▸ Texte de lecture:
Moi, pendant ce temps-là, je lisais un article sur les centaines de sortes de tomates. C’est franchement joli, toutes ces formes et ces couleurs. Mais aucune n’est carrée pour la ranger rationnellement.

Denis Marion, Entrepreneur sans but lucratif.

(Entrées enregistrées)

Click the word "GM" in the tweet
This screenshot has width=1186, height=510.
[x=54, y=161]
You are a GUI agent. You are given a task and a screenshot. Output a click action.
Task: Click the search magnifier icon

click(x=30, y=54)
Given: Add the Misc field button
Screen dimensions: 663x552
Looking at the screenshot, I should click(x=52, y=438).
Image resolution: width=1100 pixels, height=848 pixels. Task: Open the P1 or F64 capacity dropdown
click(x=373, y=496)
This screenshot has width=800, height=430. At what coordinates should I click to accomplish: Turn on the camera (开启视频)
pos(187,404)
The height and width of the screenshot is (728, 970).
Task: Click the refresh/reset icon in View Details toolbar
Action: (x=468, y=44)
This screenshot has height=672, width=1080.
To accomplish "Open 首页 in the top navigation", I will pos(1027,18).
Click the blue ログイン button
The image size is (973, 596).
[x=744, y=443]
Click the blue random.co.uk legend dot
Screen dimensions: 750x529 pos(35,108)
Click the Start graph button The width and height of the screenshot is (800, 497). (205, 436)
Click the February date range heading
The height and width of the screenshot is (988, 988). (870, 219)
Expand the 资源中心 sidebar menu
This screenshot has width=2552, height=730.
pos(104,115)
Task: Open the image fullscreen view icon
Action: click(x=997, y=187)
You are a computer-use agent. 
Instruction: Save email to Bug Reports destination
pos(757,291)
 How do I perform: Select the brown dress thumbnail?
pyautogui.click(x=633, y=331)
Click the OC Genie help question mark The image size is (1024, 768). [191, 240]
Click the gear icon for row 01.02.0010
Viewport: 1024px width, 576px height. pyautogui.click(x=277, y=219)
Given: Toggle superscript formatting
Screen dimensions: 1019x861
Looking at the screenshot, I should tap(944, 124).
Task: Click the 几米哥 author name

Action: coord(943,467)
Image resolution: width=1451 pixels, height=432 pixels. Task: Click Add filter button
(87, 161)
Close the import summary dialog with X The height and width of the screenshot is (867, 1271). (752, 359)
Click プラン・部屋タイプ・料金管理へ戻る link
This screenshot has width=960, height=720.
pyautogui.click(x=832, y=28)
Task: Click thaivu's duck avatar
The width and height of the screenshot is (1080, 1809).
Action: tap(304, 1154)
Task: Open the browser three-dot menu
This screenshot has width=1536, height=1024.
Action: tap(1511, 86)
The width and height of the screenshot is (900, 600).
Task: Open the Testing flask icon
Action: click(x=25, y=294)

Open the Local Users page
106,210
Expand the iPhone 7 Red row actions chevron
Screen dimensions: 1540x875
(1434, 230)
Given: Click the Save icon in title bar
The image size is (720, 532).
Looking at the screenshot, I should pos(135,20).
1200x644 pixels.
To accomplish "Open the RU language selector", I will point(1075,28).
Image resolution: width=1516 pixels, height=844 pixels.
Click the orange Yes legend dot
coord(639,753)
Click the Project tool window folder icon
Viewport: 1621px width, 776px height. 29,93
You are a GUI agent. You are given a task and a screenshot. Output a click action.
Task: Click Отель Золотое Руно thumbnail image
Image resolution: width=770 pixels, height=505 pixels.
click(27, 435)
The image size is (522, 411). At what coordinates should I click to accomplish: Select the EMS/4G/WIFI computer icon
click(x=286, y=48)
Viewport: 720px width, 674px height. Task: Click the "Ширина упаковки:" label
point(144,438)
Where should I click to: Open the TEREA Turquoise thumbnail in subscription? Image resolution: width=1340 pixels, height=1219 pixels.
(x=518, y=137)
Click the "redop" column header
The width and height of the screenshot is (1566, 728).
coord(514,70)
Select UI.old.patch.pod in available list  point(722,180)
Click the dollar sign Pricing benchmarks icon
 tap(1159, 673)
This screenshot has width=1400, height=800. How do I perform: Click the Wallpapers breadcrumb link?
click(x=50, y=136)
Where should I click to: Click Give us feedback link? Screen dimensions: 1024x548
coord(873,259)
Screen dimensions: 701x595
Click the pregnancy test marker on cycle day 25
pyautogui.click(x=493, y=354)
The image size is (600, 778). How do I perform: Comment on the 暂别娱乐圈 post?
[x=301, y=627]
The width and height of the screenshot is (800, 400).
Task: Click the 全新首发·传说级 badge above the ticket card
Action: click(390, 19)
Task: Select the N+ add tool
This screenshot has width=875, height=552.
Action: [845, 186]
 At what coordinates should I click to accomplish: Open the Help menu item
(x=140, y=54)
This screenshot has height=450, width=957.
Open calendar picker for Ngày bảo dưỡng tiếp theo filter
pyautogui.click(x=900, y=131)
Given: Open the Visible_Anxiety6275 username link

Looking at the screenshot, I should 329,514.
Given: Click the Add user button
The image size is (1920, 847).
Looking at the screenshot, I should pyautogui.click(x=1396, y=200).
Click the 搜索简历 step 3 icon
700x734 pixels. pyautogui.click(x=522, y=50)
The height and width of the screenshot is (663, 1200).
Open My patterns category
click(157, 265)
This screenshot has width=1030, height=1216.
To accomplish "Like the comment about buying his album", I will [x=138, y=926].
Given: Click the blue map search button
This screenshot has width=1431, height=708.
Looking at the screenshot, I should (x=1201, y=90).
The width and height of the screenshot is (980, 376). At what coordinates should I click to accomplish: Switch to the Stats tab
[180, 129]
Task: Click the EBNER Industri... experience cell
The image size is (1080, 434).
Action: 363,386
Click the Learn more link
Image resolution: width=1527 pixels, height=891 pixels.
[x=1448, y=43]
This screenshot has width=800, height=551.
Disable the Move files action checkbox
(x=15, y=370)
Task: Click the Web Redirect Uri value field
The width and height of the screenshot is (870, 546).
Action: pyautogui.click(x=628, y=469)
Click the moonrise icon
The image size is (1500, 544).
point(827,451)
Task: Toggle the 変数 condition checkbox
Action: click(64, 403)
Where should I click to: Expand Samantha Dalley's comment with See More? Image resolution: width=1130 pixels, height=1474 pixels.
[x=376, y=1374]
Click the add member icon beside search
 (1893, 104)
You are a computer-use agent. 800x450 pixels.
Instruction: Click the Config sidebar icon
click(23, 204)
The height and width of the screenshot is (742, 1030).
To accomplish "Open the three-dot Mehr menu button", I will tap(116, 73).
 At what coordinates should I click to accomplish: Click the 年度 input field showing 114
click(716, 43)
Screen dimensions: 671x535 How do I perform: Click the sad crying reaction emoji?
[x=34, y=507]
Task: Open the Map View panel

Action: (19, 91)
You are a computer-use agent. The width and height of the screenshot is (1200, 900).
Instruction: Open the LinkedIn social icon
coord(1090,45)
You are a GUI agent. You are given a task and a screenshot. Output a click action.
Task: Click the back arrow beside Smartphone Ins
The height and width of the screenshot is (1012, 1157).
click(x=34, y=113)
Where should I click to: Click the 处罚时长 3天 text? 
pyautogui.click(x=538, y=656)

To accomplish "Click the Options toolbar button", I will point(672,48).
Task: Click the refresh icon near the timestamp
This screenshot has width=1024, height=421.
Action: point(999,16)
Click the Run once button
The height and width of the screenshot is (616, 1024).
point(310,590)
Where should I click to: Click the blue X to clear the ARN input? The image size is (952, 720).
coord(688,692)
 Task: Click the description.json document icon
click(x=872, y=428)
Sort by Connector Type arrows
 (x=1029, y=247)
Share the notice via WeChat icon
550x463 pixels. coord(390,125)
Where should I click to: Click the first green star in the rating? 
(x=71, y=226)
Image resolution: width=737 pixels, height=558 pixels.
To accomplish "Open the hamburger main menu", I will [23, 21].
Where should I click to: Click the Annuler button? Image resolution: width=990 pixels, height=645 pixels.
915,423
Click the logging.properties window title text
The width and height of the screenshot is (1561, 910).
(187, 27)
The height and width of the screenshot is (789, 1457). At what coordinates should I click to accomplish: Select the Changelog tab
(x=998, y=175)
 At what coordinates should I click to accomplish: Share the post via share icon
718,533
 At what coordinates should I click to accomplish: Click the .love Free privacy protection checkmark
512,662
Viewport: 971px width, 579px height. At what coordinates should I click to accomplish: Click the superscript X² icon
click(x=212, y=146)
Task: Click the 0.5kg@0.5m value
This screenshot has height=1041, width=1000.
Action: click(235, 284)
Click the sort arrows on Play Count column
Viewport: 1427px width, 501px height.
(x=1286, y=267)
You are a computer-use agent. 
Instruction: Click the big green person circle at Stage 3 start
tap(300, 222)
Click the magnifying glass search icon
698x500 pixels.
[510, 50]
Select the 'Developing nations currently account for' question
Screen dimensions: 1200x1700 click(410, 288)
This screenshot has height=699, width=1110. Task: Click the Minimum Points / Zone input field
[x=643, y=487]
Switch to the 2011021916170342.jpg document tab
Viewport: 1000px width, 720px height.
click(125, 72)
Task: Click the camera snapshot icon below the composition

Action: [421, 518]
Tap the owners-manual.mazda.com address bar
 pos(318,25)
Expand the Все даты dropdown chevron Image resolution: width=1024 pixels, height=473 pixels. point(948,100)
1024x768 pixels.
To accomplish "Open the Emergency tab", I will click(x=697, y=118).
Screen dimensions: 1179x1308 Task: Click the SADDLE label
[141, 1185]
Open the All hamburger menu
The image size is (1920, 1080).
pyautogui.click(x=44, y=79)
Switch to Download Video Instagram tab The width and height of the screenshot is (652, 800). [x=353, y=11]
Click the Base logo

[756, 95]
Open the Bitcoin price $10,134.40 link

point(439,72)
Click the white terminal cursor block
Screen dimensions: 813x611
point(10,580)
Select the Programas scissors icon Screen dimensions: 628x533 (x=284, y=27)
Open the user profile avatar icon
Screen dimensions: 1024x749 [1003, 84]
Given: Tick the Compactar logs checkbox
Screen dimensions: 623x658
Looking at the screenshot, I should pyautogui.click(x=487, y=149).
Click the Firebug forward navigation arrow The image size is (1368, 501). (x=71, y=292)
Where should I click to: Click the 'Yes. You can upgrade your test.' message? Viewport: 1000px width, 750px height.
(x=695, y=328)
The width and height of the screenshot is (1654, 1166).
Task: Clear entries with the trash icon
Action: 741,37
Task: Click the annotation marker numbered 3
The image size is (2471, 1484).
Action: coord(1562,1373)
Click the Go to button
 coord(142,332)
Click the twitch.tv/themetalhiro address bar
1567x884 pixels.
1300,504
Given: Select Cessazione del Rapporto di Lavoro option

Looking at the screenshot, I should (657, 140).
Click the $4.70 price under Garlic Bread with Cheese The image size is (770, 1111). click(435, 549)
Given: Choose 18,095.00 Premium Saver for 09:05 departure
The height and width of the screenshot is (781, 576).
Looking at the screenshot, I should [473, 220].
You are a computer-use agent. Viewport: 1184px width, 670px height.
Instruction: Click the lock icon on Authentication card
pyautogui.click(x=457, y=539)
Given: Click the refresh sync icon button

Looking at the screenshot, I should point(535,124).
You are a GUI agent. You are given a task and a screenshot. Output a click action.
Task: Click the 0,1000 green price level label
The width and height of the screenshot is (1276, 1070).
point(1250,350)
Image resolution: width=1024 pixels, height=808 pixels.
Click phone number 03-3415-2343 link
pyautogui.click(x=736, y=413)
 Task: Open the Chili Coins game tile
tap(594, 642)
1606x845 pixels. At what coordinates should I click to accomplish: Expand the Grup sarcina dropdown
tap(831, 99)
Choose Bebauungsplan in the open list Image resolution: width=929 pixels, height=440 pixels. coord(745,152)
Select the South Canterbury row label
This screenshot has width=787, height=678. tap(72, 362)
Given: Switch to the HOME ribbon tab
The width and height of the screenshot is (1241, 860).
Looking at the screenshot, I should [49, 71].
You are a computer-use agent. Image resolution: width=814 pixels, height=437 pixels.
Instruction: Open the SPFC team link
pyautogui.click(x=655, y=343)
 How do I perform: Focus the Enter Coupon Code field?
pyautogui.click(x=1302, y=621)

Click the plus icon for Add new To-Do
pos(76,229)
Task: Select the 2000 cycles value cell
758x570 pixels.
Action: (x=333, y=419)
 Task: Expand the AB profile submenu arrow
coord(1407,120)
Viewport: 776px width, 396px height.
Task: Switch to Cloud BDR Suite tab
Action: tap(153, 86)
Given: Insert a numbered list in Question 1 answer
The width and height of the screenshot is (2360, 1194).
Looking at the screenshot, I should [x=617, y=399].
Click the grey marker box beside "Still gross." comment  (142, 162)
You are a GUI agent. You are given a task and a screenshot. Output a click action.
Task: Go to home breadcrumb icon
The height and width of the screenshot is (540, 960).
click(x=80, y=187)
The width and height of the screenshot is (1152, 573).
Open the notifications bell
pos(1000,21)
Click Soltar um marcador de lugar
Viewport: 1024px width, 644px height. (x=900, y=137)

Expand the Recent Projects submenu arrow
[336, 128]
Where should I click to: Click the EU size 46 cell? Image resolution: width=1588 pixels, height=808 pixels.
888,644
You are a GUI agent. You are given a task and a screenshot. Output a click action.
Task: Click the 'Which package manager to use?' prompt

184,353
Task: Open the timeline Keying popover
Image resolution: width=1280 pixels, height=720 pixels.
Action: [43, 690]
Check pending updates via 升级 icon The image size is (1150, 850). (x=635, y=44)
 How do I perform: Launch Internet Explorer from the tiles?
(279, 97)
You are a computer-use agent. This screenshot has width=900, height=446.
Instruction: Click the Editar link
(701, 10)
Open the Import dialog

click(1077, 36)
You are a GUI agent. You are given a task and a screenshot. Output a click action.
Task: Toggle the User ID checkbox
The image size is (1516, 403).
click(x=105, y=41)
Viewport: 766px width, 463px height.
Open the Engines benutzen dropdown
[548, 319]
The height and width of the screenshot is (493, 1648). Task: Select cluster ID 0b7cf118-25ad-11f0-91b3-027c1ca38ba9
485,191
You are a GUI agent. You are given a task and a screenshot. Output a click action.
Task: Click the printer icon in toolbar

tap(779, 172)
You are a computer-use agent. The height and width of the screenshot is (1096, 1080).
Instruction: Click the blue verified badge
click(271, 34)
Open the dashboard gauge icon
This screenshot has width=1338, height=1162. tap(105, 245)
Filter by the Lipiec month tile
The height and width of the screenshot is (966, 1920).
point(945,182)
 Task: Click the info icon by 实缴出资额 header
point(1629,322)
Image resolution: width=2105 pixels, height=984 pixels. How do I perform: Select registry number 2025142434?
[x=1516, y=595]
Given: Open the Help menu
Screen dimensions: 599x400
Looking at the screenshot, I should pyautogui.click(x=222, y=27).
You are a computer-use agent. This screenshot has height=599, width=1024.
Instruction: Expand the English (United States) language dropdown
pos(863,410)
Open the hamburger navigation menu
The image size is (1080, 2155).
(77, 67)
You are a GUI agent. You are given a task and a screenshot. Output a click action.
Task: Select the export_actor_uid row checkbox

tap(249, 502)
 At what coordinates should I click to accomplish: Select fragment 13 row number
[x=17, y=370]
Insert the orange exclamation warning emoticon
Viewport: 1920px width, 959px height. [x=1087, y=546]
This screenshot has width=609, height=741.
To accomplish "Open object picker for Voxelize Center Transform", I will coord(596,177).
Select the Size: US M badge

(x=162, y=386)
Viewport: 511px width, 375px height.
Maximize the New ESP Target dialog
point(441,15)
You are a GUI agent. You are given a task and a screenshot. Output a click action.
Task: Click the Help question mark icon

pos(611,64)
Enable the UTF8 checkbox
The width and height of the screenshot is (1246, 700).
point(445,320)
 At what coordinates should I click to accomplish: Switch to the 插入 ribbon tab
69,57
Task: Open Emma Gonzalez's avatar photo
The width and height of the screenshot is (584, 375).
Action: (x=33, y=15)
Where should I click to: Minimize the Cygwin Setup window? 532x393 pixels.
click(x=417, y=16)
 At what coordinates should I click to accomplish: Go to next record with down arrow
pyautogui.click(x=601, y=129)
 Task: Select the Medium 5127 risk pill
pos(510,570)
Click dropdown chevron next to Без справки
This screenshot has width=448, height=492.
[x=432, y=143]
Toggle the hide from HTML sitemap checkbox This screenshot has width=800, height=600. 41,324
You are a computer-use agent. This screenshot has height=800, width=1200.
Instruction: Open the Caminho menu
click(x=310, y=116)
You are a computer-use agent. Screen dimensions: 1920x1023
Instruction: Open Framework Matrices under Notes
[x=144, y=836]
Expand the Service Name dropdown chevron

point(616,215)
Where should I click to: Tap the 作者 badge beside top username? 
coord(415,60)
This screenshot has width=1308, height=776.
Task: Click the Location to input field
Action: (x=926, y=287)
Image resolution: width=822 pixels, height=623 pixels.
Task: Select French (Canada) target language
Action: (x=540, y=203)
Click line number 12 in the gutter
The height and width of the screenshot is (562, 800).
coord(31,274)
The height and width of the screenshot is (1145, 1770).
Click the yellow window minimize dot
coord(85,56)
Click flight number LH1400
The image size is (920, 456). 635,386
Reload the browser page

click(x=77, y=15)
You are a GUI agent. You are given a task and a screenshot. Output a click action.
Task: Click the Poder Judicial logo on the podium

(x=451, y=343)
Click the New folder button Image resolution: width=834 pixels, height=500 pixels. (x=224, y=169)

▸ Travail à faire:
Veuillez renvoyer mot pour mot le passage du texte de lecture qui va de "Moi, pendant ce" à "sans but lucratif.". Ces données proviennent d'une autre source que le texte de lecture.

▸ Réponse rédigée:
Moi, pendant ce temps-là, je lisais un article sur les centaines de sortes de tomates. C’est franchement joli, toutes ces formes et ces couleurs. Mais aucune n’est carrée pour la ranger rationnellement.

Denis Marion, Entrepreneur sans but lucratif.